◆ **Provided records**
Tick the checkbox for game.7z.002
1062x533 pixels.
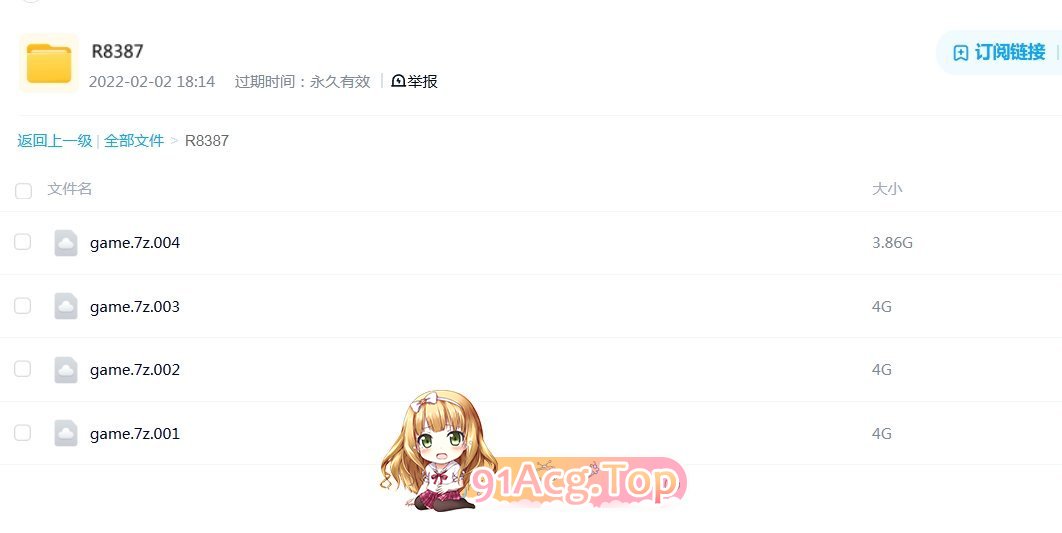point(22,369)
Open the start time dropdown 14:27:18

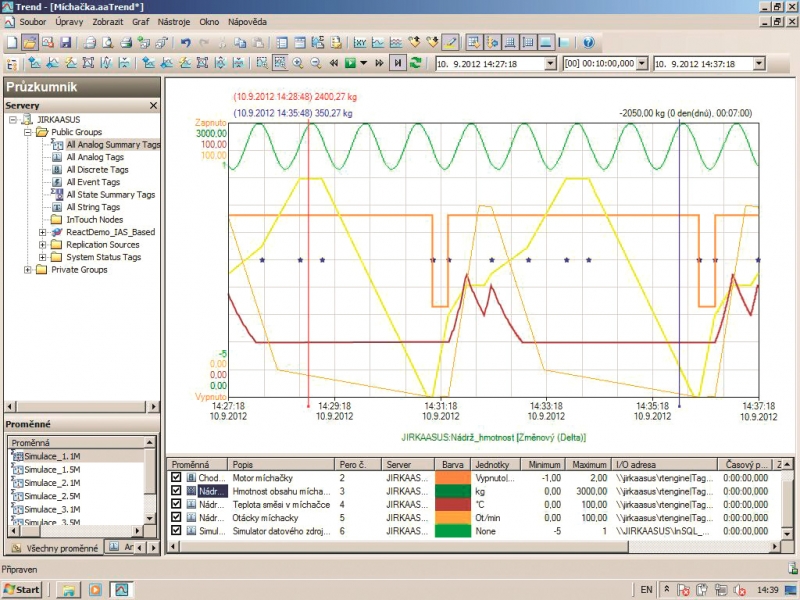550,64
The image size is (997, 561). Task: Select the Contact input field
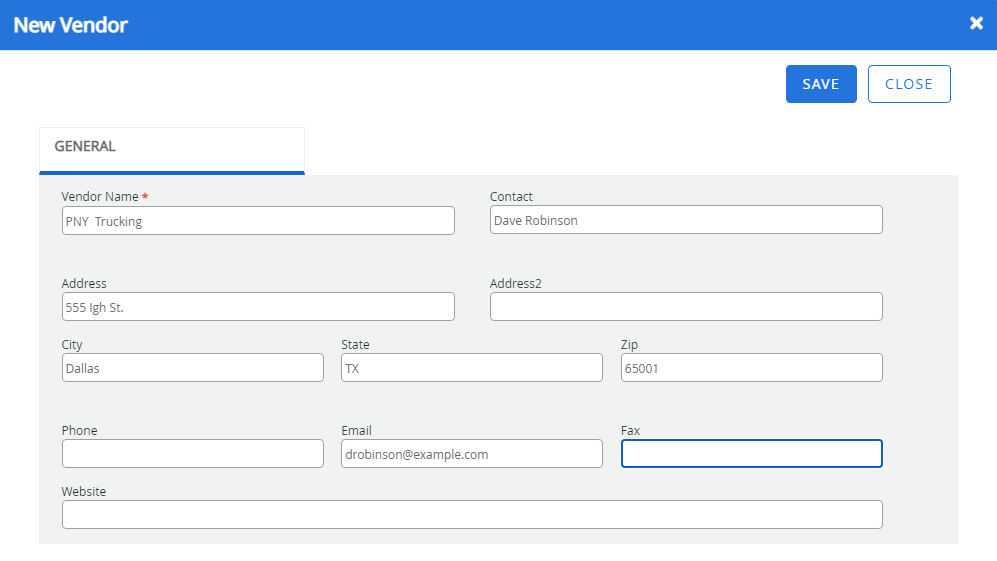tap(686, 219)
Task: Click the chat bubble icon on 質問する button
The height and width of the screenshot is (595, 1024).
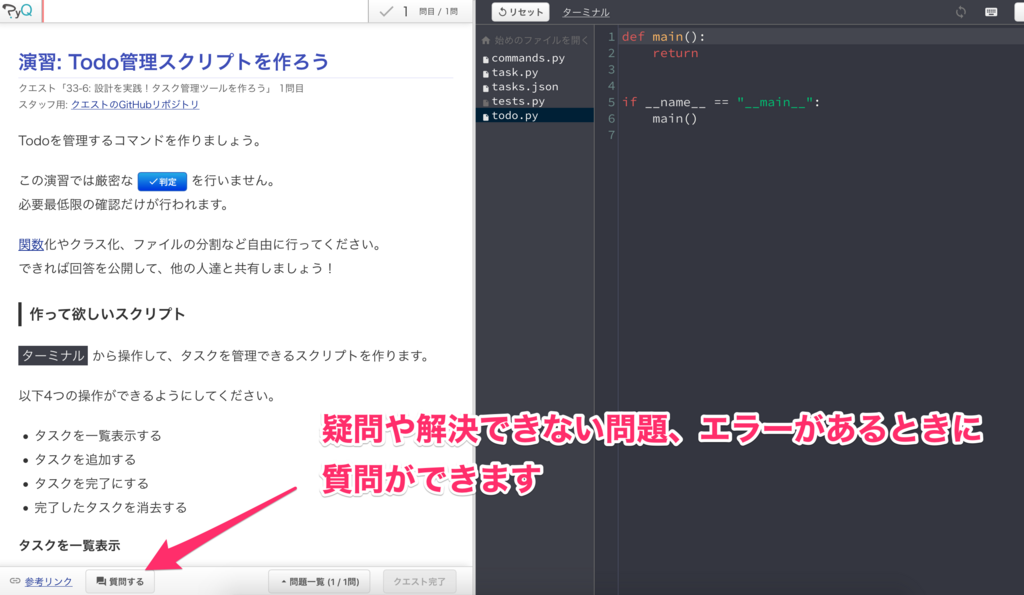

◆ **The request**
Reproduce all of the data above word for word, leaving out the pictures.

◆ **In response**
Tick the checkbox for game.7z.002
1062x533 pixels.
point(22,369)
Open the start time dropdown 14:27:18

550,64
The image size is (997, 561). Task: Select the Contact input field
tap(686, 219)
Task: Click the chat bubble icon on 質問する button
The height and width of the screenshot is (595, 1024).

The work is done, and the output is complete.